Dans la région allant du premier au 914ème nucléotide du gène S, le génome du coronavirus du Pangolin est plus apparenté aux génomes des coronavirus ZXC21 et ZC45 de Chauve-souris, alors que pour les régions 1312-1533 et 1534,-3825, il est davantage proche de RaTG13 de Chauve-souris et du Sars-CoV-2.

Dans la région 1312-1533 Le coronavirus du pangolin est davantage apparenté avec le Sars-CoV-2 que ne l’est le RaTG13 alors que c’est le contraire pour les autres régions.

Ces contradictions dans les phylogénies établies à partir de différentes régions des séquences des génomes de coronavirus sont la traduction d’intervention de recombinaisons génétiques dans l’histoire évolutive des coronavirus.

On a pu préciser chez les coronavirus de Chauve-souris comment se réalise cette recombinaison génétique.

Les chercheurs chinois ont mis en évidence que les populations de Chauve-souris du sud de la Chine hébergent une grande diversité de coronavirus.
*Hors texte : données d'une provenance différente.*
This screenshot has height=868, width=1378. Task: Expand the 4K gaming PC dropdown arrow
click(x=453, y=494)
En outre un même animal peut héberger des coronavirus différents et, plus précisément, une cellule peut être parasitée par deux coronavirus appartenant à deux souches différentes. Dans une telle cellule, l’ARN polymérase qui entame la réplication du génome d’un virus peut sauter sur le brin d’ARN de l’autre virus et le répliquer avant d’achever la réplication du premier virus. On obtient ainsi un génome chimérique d’un autre coronavirus.
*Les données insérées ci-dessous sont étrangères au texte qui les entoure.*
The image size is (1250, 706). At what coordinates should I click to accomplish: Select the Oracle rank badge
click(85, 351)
D'après : Covid-19 : approches scientifiques et enjeux sociétaux #1. Virologie moléculaire (Etienne Decroly). Université de Marseille. Youtube. Durée 1h56 minutes et 29 secondes.
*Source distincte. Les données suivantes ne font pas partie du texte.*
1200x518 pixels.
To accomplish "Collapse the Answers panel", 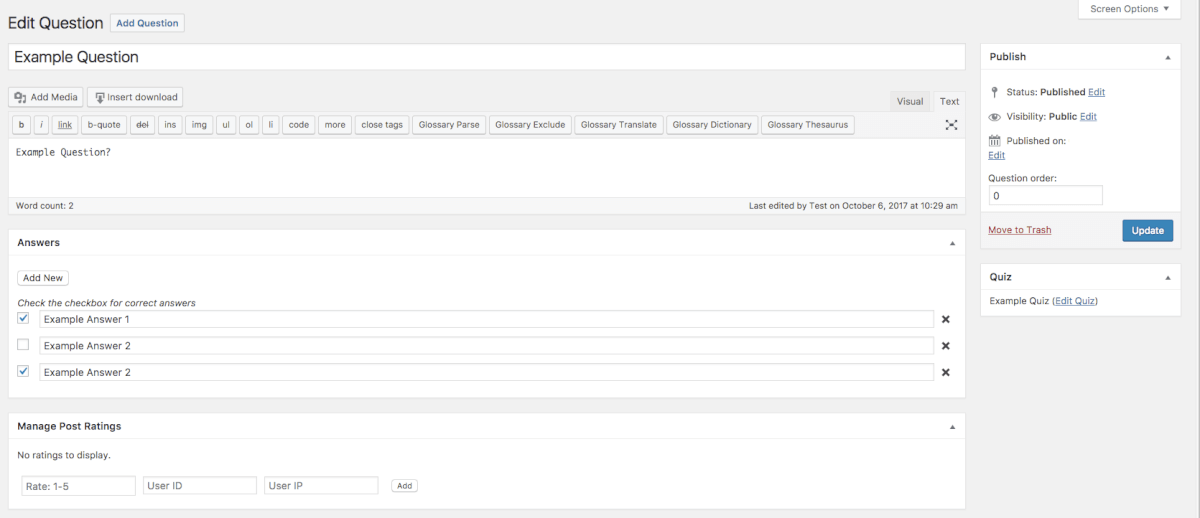I will point(952,243).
Légende : en rouge le génome d’un coronavirus ; en bleu le génome d’un autre coronavirus. Ces deux coronavirus parasitent la même cellule. Le schéma évoque la réplication de ces deux génomes par la polymérase.

En guise de conclusion.

  • L’apparition de coronavirus émergents comme le Sars-CoV-1, le MERS et le Sars-CoV-2 traduit l’inéluctable évolution des génomes des virus comme cela est le cas des génomes des organismes procaryotes et eucaryotes.
  • Les deux modalités de l’évolution des génomes des coronavirus sont les mutations plus ou moins ponctuelles et les recombinaisons génétiques entre génomes de coronavirus différents. Ces recombinaisons aboutissant à des génomes chimériques ont lieu dans les cellules parasitées lors de la réplication de l’ARN de deux génomes viraux plus ou moins différents. La recombinaison génétique est un mécanisme qui peut engendrer une évolution rapide des génomes et favoriser l’apparition de virus susceptibles de parasiter de nouvelles espèces.
  • Les mutations sont des phénomènes ayant lieu constamment comme le montre l’extrême diversité des génomes de Sars-CoV-2 un an après les premiers génomes séquencés. L’apparition de nouveaux mutants est favorisée par la reproduction très rapide des coronavirus.
  • Ces innovations génétiques par mutations et recombinaisons génétiques donnent prise à la sélection naturelle (voir le paragraphe sur le Sars-CoV-1). Beaucoup de mutations sont neutres car n’ayant pas d’effet sur la capacité du virus à parasiter les cellules humaines et à se multiplier. Cela semble être le cas des mutations apparues lors de la première année d’évolution du Sars-CoV-2 chez l’Homme.
  • La diversité des coronavirus de Chauve-Souris notamment en Chine, rend possible l’apparition de nouveaux virus émergents dans l’avenir.
  • Certaines espèces, comme les Visons, ont un récepteur ACE2 très proche de celui l’Homme. Cela rend possible la transmission du Sars-CoV-2 humain aux visons. Inéluctablement, chez les Visons, il peut évoluer. Certains mutants en se transmettant à l’homme peuvent avoir une virulence plus grande. Cela pose le problème du danger des élevages d’animaux sauvages et du risque sanitaire qu’ils peuvent engendrer.